[Task material]:
******

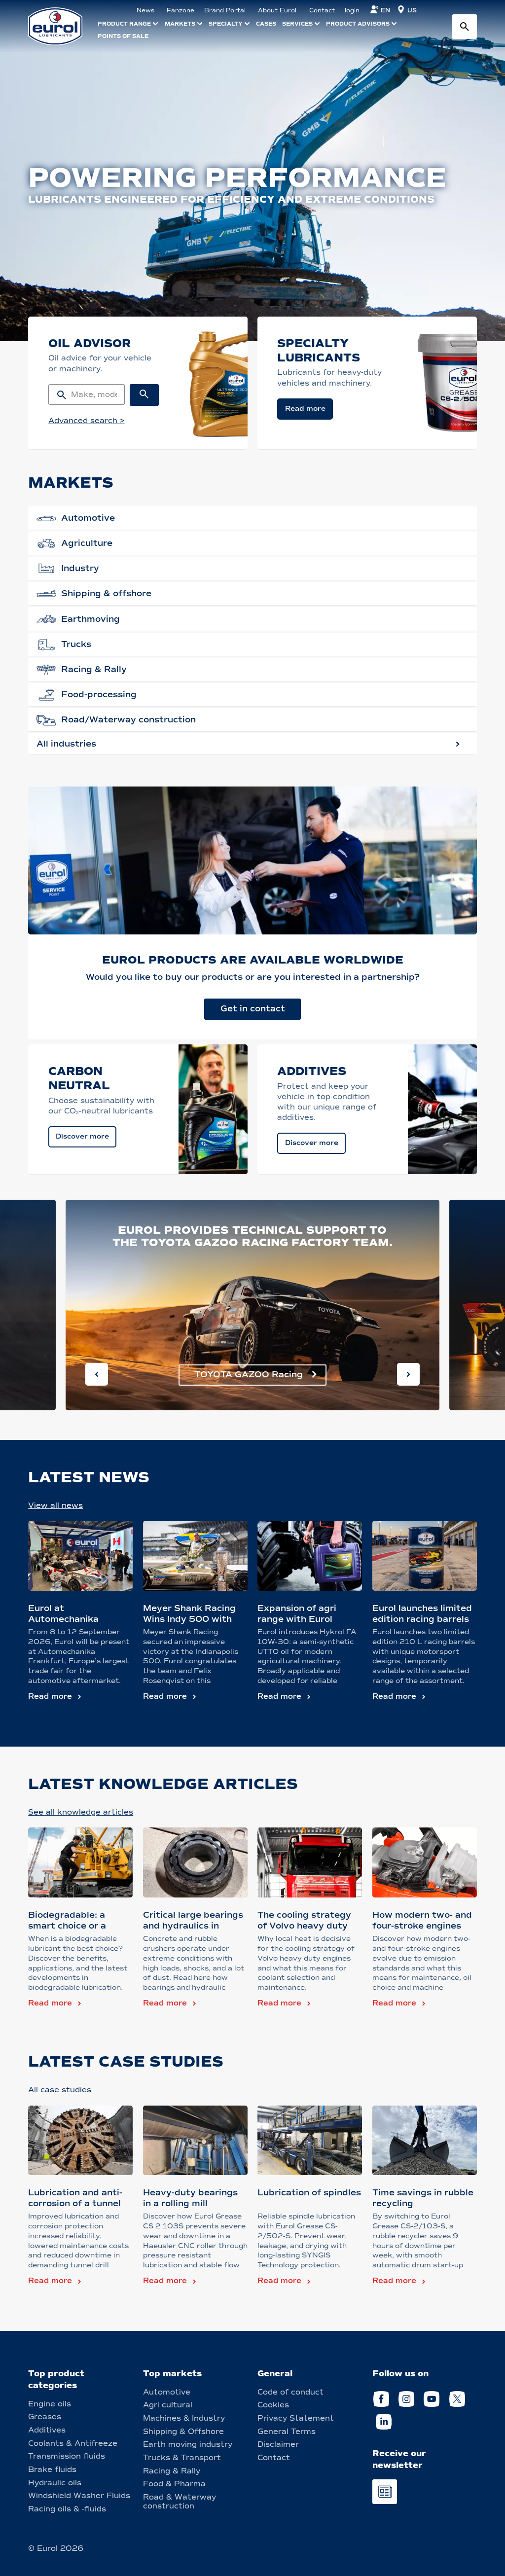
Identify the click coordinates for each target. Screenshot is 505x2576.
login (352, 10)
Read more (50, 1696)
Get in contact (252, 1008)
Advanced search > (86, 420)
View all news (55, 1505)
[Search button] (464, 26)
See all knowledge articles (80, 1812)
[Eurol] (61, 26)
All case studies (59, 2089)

******

[Your assignment]:
The answer is the full listing above, repeated exactly, with its pictures removed.

[Answer section]:
Identify the click coordinates for each target. Screenshot is 505x2576.
login (352, 10)
Read more (50, 1696)
Get in contact (252, 1008)
Advanced search > (86, 420)
View all news (55, 1505)
[Search button] (464, 26)
See all knowledge articles (80, 1812)
[Eurol] (61, 26)
All case studies (59, 2089)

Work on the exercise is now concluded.